AIM 2 : To relate the jaw/tongue EMG and 3D kinematics of aerodigestive and craniofacial structures to simultaneously record neural activities within multiple oM1 sites and layers in awake rats, and test if and how oM1 neural activity properties are related to tongue and jaw EMG and 3D kinematics of aerodigestive and craniofacial structures during feeding. We will utilize our documented expertise with chronically implanted microelectrode arrays that span horizontally and vertically into oM1 layers 2/3 (mainly cortico-cortico projections) and 5/6 (mainly output projections). We will then: (a) characterize how LFP profiles are related to types of gape cycles and their transitions between them; (b) characterize how kinematic- and EMG activities are encoded in single unit spiking activity of oM1; and (c) characterize cortico-muscular coherence between oM1 LFPs and jaw/tongue EMG activities for each gape type. This proposal will define a new 3D kinematic characterization of aerodigestive and craniofacial structures during feeding and novel oM1 neural mechanisms in terms of modulations of LFPs to gape cycles and single unit spiking activity encoding of kinematics and EMG based on layers. Better understanding of such mechanisms is needed to develop improved prevention and management of impaired motor functions resulting from oral injury, possibly by targeting oM1 neural processes.

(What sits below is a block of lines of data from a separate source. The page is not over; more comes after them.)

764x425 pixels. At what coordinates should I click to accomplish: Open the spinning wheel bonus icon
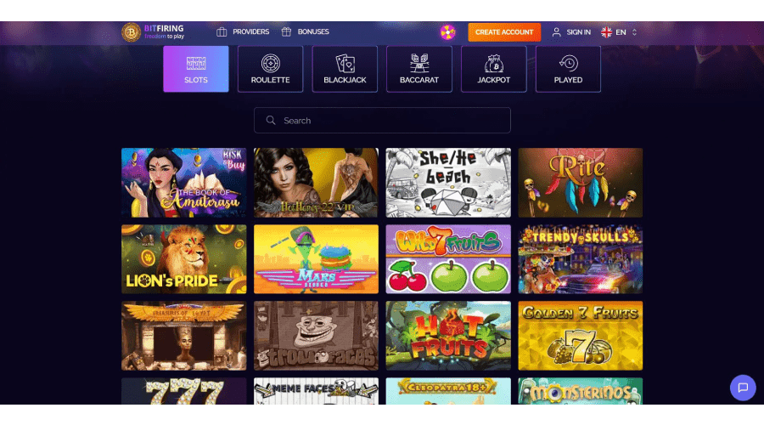click(x=447, y=32)
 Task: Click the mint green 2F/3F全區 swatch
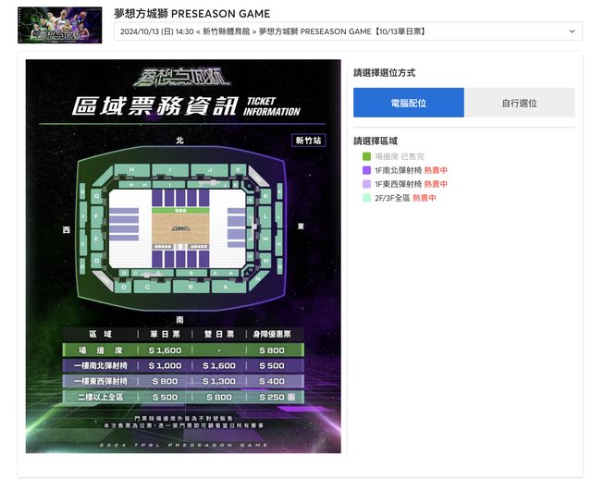click(x=367, y=198)
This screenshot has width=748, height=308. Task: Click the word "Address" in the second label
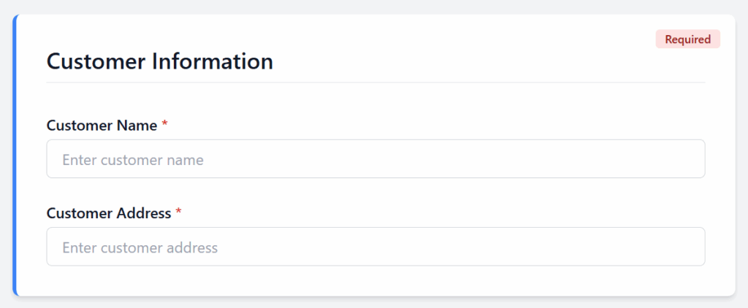[x=144, y=213]
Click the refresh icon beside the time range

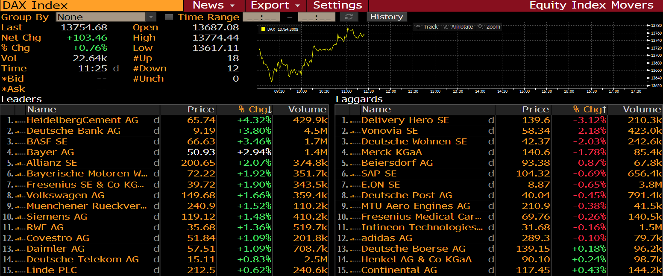click(349, 17)
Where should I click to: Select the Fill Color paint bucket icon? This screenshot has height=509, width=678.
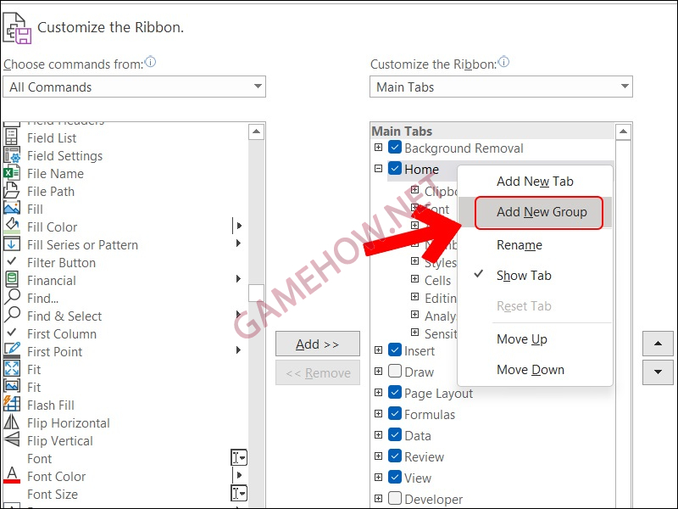click(x=12, y=227)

The oral primary motor cortex is a brain region that plays a crucial role in the generation and control of orofacial movements. Our studies in awake rats employ 3D x-ray video recording to test if jaw and tongue movements during natural feeding are altered following tooth loss, and if, when and how these changes are related to changes in the activity of neurons within the oral primary motor cortex. This information is important since impaired chewing and swallowing as a result of tooth loss, neurological disorders or aging are common clinical occurrences, and our studies will provide new knowledge of how subjects adapt or not to tooth loss, and thereby contribute to the development of improved clinical approaches aimed at rehabilitation of oral sensorimotor functions.